While the Fed’s first hike (in a decade) was on expected lines, there is no certainty about when and how it will move with respect to subsequent hikes
There was a rare consensus among brokers and market experts that the US Federal Reserve’s rate hike was a non-event for the Indian markets, with most saying a marginal increase had already been priced in. Still, as global markets rallied, the local markets too rose by 1.2% on Thursday. Stocks have risen by over 3% this week, erasing most of the losses since 1 December.
Investors evidently loved the Fed’s statement that it expects only gradual increases in its funds rate. But any celebration is clearly premature.

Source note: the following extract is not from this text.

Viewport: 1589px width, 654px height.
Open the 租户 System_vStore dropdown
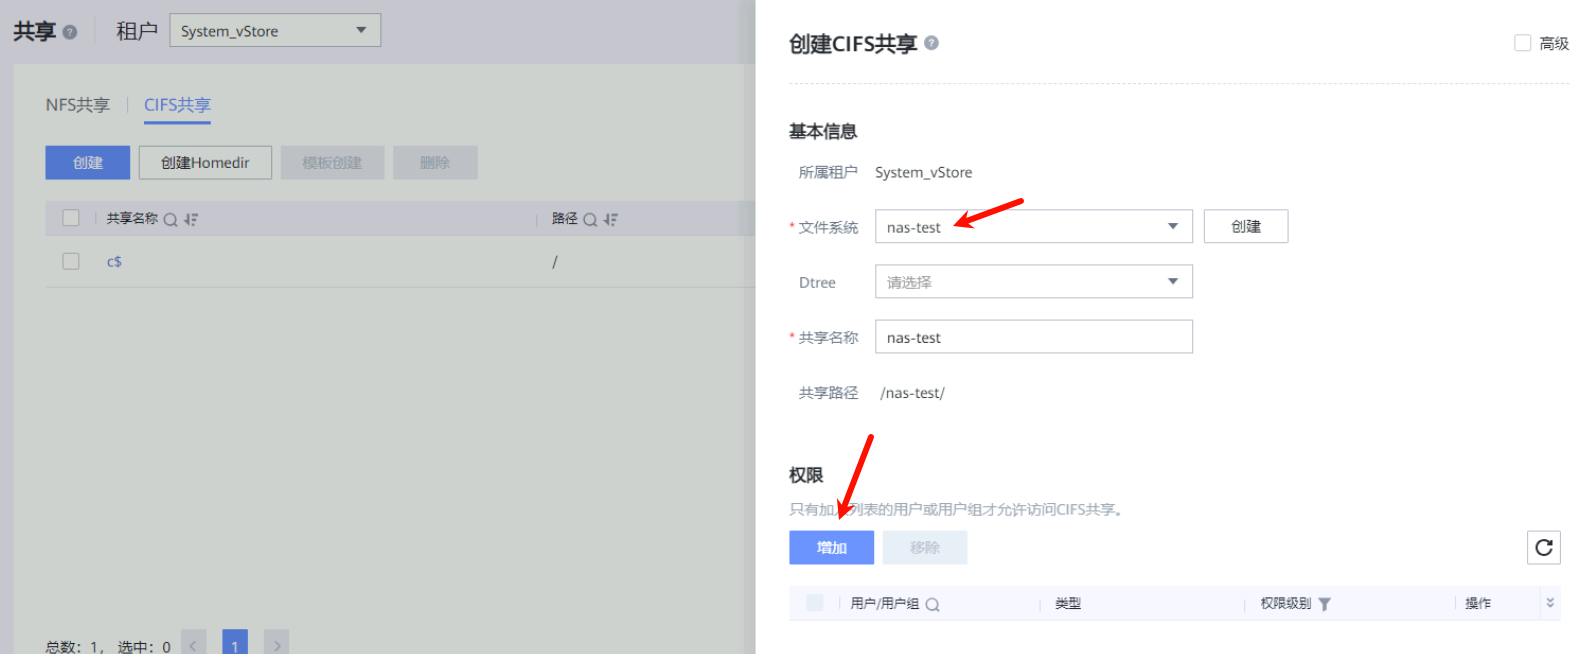275,31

While the Fed’s first hike (in a decade) was on expected lines, there is no certainty about when and how it will move with respect to subsequent hikes. As the head of research at a multinational brokerage firm points out, no one knows how the rate hike announced on Wednesday will impact the US economy. Another uncertainty, he adds, is related to the movement of the renminbi, with China effectively de-pegging its exchange rate from the dollar.

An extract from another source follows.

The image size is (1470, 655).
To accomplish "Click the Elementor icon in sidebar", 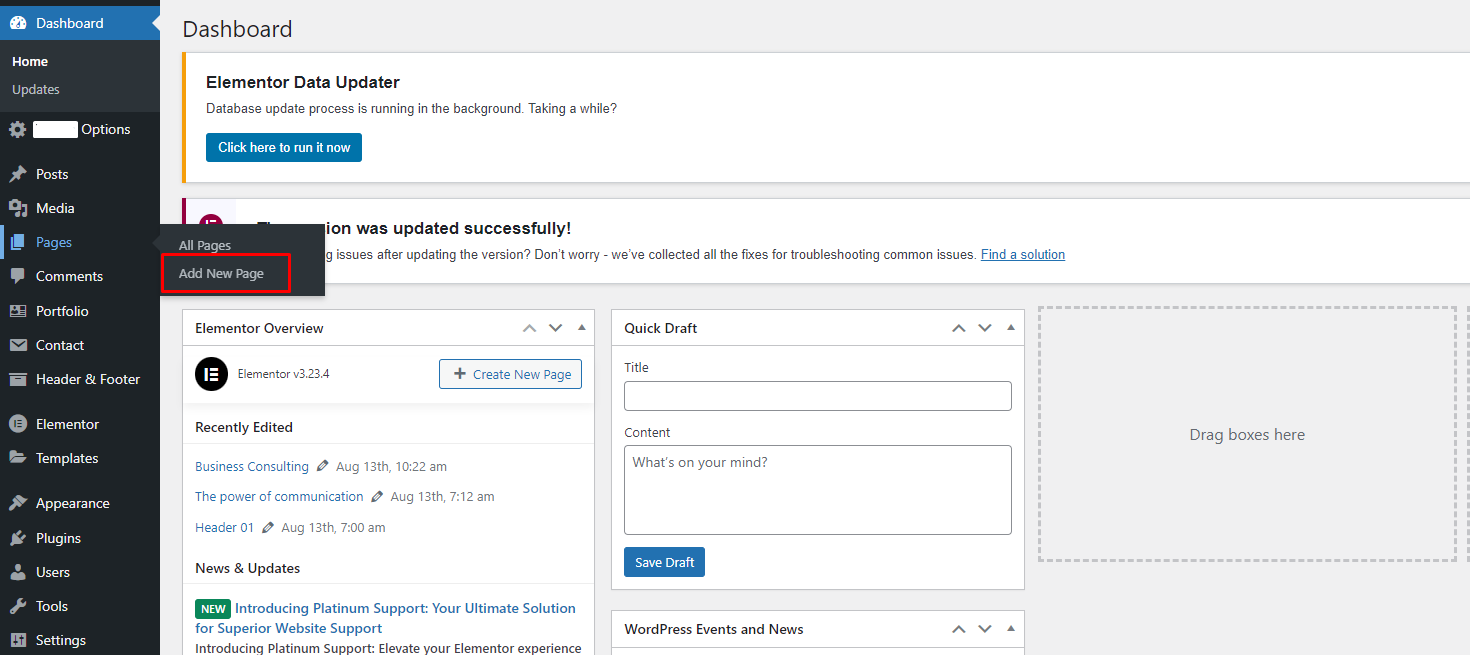I will tap(18, 424).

As far as the domestic economy goes, while there are early signs of a recovery, it is foolhardy to take it for granted.
Gautam Chhaochharia, head of research at UBS Securities India Pvt. Ltd, says, “In the near term, there are disappointments in terms of reforms and sluggish recovery, which could weigh on investor sentiment.”

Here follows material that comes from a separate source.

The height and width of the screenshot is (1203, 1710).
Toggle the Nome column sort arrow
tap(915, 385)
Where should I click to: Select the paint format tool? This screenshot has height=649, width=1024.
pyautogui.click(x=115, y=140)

Based on its most recent fund managers’ survey, analysts at Bank of America Merrill Lynch wrote, “Global fund managers’ positioning in emerging markets remain near record lows, as they perceive the region to be a value trap with a weak earnings outlook, sharply slowing China growth and see continuing headwinds from a stronger US dollar and higher bond yields. A recession in China remains the biggest tail risk for global investors.” Investors now think China’s growth is likely to slow to 5.5% by 2018 (down from 5.9% last month), the report added. Higher bond yields as well as stronger dollar are particularly value destructive for a number of Indian companies which have large overseas debt.
In the past months, outflows by foreign institutional investors have amounted to Rs.8,500 crore ($1.27 billion). The markets have absorbed this to some extent, thanks to heavy purchases by domestic institutions. But outflows by foreign institutional investors are likely to continue as long as commodity prices remain low, points out the head of research, citing that the wealth of some of the world’s largest investors are dependent on commodity prices.
In this backdrop, the outlook for Indian equities doesn’t look all that bright for the near future. Still, if the government is able to push ahead with reforms and there is greater evidence about the economy’s recovery, investors may still well flock to Indian shores for the lack of alternatives.
As economists at Bank of America Merrill Lynch point out in a 14 December note, growth in India’s economy should stage a shallow recovery in 2016-17, although it will still mean it will be the fastest-growing economy among emerging markets.